1. ## Some Fourier Analysis

I have to proof the following:

If $f:\mathbb{T}\rightarrow\mathbb{C}$ Riemann integrable and $g:\mathbb{T}\rightarrow\mathbb{C}$ continuous, then:

$\lim_{n\to\infty}\frac{1}{2\pi}\int_{0}^{2\pi}f(\t heta)g(n\theta)d\theta = \hat{f}(0)\hat{g}(0)$

Where a Fourier coefficient $\hat{f}(n)$ is given by $\frac{1}{b-a}\int_{a}^{b}f(x)e^{-2\pi inx/L}dx, \qquad n \in \mathbb{Z}$

A hint is given to first proof it for $g$ a trigonometric function and then in general for continuous functions.

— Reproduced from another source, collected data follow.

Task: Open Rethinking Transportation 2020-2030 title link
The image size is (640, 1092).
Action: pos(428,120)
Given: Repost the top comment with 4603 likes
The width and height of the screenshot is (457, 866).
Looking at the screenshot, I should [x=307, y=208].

What might help in solving this is a property of convolutions. Given two $2\pi$-periodic Riemann integrable functions $f$ and $g$ on $\mathbb{R}$, then their convolution $f\ast g$ on $[-\pi,\pi]$ is defined by
$(f\ast g)=\frac{1}{2\pi}\int_{-\pi}^{\pi}f(y)g(x-y)dy$
Our property of (probable) interest is: suppose $f$ and $g$ are $2\pi$-periodic Riemann integrable functions. Then:
$\widehat{f\ast g}=\hat{f}(n)\hat{g}(n)$.

I'm rather clueless on how to prove this one..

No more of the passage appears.